RECORDS FOR THE TASK:
******************************
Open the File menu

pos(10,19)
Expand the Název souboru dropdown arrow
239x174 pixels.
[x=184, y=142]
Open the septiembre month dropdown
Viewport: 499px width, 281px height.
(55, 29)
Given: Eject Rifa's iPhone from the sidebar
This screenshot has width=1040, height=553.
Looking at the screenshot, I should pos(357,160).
******************************
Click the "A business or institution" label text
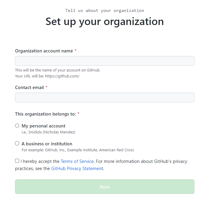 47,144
******************************
REQUIREMENT:
Quote the lines of the items above word for word, beginning with the line that contains "Given: Eject Rifa's iPhone from the sidebar" and continuing through the line that contains "Looking at the", both included.

ANSWER TO THE TASK:
Given: Eject Rifa's iPhone from the sidebar
This screenshot has width=1040, height=553.
Looking at the screenshot, I should pos(357,160).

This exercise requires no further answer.